95% CI = Coefficient ± (t-value x Standard Error) = -0.049 ± (1.990 x 0.017)
Simplifying the expression, we get:
95% CI = -0.049 ± 0.034 = (-0.083, -0.015)
This means that we can be 95% confident that the true coefficient lies between -0.083 and -0.015.
v.
From part 1:
GDP per capita = 10.771 – 0.049 * Gross fixed capital formation (GFCF)
GDP per capita = 10.771 – 0.049(12.5) = 10.159
GDP per capita = 10.159
Therefore, the estimated GDP per capita when GFCF is equal to 12.5 is approximately 10.159.
vi.
The estimated coefficient of GFCF is -0.049. This means that, according to the model, a one-unit increase in GFCF is associated with a -0.049 decrease in GDP per capita. In other words, the model suggests that there is a negative relationship between GFCF and GDP per capita.
However, this coefficient should be interpreted with caution, as it is just an estimated value based on the specific data set and regression model used. It does not necessarily imply a causal relationship between GFCF and GDP per capita, nor does it necessarily hold true in all contexts or for all countries.
vii.
To test the hypothesis that the coefficient on GFCF is equal to -0.06, we can use a t-test:
t = (coefficient – hypothesized value) / standard error
The hypothesized value is -0.06, and the standard error is given in the table as 0.017.
t = (-0.049 – (-0.06)) / 0.017
t = 0.647
Using the t-distribution table with 81 degrees of freedom and a two-tailed test at the 5% significance level, we find that the critical t-value is approximately 1.990.
Since the calculated t-value of 0.647 is less than the critical t-value of 1.990, we fail to reject the null hypothesis that the coefficient on GFCF is equal to -0.06. Therefore, based on this analysis, there is not sufficient evidence to conclude that the coefficient on GFCF is significantly different from -0.06 at the 5% significance level.
viii.
In the context of regression estimation, Astivia and Zumbo (2019) defines heteroskedasticity as the situation where the variance of the errors (or residuals) of the regression model is inconstant across all values of the IV. In other words, the variability of the residuals differs depending on the level of the IV, which violates the assumption of homoscedasticity.
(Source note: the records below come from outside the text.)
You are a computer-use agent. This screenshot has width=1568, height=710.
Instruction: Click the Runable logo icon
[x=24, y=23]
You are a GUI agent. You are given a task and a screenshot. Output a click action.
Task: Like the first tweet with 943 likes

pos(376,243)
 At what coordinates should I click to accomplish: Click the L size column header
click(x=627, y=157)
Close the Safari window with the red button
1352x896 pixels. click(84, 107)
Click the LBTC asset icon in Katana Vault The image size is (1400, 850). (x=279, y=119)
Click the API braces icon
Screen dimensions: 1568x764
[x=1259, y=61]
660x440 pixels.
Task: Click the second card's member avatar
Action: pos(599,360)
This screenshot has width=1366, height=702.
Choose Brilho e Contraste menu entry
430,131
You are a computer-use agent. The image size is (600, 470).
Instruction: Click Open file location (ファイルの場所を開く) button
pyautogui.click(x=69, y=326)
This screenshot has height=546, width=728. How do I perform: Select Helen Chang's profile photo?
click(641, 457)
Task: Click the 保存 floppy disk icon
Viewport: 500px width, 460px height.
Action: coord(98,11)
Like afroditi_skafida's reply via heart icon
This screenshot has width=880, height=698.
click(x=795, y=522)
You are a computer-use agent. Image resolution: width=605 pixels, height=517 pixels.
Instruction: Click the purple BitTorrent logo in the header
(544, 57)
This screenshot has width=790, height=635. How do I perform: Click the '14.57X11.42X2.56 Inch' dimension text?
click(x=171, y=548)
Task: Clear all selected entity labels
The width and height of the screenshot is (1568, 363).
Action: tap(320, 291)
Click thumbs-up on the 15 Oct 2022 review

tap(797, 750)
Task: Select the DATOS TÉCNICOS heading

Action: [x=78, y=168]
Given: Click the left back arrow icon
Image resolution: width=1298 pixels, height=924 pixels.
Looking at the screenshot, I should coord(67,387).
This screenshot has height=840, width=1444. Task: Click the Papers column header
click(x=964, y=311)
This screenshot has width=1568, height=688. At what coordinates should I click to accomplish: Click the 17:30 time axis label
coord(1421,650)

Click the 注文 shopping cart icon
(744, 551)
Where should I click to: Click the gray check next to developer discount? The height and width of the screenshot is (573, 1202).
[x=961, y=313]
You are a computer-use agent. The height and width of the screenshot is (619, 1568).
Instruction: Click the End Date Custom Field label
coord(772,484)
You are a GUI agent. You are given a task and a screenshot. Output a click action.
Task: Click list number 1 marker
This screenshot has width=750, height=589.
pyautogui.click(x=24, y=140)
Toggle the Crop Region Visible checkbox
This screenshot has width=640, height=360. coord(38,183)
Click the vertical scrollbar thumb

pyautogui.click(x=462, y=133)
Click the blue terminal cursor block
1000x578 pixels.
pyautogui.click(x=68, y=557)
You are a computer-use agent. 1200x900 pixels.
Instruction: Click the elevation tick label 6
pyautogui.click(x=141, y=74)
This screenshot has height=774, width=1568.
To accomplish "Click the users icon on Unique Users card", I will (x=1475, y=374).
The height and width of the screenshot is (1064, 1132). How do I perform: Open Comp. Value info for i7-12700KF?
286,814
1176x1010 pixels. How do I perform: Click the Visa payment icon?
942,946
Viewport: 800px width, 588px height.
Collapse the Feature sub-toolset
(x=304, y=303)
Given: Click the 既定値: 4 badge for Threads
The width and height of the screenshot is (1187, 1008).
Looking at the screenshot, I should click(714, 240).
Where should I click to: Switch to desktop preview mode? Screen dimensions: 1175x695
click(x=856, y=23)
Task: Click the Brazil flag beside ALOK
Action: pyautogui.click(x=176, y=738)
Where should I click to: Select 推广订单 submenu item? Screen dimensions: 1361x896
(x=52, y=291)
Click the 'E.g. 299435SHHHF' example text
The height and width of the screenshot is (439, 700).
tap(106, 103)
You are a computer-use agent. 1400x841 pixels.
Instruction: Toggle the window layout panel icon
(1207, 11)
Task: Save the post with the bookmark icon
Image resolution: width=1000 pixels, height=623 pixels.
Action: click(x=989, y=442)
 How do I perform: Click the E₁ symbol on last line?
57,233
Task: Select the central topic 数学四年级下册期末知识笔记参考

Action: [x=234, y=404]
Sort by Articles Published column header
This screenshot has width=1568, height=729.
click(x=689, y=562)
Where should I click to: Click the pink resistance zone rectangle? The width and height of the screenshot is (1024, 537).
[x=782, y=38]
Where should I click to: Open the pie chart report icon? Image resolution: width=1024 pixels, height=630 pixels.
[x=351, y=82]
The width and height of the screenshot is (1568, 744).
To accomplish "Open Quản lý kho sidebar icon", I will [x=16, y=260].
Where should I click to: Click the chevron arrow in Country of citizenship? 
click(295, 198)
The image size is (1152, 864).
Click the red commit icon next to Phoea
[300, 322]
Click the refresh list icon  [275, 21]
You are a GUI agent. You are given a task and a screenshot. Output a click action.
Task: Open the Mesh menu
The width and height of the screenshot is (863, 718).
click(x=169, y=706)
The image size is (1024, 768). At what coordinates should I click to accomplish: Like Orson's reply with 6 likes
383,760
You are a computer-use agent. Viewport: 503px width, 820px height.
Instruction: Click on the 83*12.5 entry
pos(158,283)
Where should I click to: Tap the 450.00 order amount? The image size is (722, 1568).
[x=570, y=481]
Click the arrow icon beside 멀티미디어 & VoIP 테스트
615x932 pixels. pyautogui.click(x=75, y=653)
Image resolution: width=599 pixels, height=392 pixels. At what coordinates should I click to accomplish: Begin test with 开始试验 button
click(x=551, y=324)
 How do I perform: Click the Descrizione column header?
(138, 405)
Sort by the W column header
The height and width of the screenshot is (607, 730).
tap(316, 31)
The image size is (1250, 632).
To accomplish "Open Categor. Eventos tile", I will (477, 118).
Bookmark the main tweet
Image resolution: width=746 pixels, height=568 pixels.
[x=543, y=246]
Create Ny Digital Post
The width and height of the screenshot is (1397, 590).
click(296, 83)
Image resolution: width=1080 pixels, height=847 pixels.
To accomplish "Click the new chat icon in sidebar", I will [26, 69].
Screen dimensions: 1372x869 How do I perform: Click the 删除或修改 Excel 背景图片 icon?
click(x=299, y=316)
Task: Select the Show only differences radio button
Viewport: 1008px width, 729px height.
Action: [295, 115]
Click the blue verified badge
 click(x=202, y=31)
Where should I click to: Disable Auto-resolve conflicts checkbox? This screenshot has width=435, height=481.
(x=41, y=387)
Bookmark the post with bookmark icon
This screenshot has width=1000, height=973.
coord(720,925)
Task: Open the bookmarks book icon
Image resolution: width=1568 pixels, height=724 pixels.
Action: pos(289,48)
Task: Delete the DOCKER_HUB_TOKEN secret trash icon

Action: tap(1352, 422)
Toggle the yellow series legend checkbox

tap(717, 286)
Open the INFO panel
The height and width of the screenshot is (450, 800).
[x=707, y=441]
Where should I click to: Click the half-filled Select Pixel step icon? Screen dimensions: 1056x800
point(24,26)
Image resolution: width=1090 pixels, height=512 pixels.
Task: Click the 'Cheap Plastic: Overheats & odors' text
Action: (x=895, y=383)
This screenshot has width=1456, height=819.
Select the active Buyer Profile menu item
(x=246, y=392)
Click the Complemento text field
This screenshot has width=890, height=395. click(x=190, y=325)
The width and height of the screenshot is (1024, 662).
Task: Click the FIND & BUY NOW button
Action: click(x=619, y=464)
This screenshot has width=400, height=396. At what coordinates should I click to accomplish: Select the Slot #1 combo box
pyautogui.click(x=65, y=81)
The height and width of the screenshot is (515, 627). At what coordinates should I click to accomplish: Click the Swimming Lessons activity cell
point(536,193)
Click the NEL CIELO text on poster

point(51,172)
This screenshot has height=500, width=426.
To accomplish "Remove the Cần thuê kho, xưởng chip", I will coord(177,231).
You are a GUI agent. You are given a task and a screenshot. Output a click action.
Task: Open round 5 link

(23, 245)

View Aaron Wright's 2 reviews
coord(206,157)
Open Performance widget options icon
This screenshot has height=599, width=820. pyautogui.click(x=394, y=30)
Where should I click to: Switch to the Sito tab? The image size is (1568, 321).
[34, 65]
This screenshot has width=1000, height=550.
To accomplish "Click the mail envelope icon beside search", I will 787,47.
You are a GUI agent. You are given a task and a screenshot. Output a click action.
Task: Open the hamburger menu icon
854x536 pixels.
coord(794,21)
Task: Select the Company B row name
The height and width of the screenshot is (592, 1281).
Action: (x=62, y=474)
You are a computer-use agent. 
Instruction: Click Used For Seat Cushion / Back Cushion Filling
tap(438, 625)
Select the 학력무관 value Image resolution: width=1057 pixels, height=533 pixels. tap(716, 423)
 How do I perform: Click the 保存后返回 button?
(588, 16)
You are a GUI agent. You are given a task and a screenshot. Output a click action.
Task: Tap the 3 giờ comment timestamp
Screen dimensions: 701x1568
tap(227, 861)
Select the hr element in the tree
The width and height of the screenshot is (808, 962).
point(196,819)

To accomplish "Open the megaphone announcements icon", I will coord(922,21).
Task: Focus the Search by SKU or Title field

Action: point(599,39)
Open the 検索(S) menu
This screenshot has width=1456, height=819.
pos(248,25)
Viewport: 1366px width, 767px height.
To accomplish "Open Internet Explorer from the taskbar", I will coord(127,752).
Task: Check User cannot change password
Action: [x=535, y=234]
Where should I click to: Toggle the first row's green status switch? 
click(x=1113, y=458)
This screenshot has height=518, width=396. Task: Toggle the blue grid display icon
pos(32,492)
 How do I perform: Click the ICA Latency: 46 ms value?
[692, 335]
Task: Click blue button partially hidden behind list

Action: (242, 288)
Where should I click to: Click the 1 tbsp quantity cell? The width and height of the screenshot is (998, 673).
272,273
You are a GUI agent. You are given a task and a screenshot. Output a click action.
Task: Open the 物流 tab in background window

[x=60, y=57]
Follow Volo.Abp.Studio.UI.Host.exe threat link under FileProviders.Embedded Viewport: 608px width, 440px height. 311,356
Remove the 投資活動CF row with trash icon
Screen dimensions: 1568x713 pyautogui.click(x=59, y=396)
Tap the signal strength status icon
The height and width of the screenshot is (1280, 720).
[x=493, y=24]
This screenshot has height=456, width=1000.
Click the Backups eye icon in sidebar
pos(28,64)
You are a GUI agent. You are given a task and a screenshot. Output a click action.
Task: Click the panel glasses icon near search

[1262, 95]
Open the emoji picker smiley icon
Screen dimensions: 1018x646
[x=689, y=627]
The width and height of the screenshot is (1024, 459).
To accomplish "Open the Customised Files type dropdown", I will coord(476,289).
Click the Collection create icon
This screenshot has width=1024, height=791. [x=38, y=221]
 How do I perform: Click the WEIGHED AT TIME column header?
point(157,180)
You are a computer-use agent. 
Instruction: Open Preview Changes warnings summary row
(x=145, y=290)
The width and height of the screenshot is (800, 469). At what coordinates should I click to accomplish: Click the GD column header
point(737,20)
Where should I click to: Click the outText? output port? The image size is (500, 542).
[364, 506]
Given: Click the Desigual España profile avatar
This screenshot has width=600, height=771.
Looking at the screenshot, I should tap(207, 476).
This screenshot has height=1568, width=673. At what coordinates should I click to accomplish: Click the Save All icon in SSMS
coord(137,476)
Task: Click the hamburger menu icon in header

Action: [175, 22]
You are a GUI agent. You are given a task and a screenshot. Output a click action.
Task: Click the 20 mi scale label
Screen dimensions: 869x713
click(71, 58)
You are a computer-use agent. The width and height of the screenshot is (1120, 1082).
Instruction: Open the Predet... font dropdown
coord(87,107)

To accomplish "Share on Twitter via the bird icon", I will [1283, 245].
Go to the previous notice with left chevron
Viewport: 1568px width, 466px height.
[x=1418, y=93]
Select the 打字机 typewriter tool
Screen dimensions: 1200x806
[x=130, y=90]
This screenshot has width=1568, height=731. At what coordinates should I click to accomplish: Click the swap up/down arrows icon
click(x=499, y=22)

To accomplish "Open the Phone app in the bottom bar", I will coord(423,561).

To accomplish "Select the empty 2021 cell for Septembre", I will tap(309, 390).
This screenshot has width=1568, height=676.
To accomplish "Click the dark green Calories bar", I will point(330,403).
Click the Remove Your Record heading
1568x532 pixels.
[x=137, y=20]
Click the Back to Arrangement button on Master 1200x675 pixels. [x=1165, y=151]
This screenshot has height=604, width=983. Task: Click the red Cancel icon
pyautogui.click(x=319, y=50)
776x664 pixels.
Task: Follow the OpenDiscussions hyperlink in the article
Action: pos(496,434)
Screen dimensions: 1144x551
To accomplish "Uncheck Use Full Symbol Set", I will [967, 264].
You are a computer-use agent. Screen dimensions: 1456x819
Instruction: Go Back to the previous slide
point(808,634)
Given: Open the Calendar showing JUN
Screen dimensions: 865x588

As such, heteroskedasticity can result in biased and inconsistent regression coefficients estimates, and can impact the confidence intervals and validity of hypothesis tests.
Two common methods to check for the presence of heteroskedasticity include residual plot (if there is heteroskedasticity, we would expect to see a pattern in the residuals rather than a random scatter) and white test (assesses whether the variance of the residuals is related to the independent variables, and if the null hypothesis of homoscedasticity can be rejected) (Astivia & Zumbo, 2019).
Part B
Question 4
Stating the null and alternative hypotheses:
H0: μ = 10% (The mean ROA in the population of firms is equal to 10%)
H1: μ ≠ 10% (The mean ROA in the population of firms is not equal to 10%)
Calculating the sample mean (x̄) and sample standard deviation (s):
x̄ = (13 + 7 – 8 + 19 + 16 + 9 – 21) / 7 = 35 / 7 = 5%
s = sqrt(Σ(xi – x̄)^2 / (n-1))
= sqrt(((13-5)^2 + (7-5)^2 + (-8-5)^2 + (19-5)^2 + (16-5)^2 + (9-5)^2 + (-21-5)^2) / 6)
= sqrt((64+4+169+196+121+16+676) / 6)
= sqrt(1246 / 6) = sqrt(207.67) ≈ 14.41%
Determining the t-statistic:
t = (x̄ – μ) / (s / sqrt(n))
t = (5 – 10) / (14.41 / sqrt(7))
t = (-5) / (14.41 / 2.65) ≈ -5 / 5.44 ≈ -0.92
Finding the critical value for a two-sided t-test at a 5% level:
Since we have a sample size of 7, the degrees of freedom (df) = 7 – 1 = 6. Using a t-distribution table for a two-sided test at a 5% significance level and 6 degrees of freedom, we find the critical value to be approximately ±2.447.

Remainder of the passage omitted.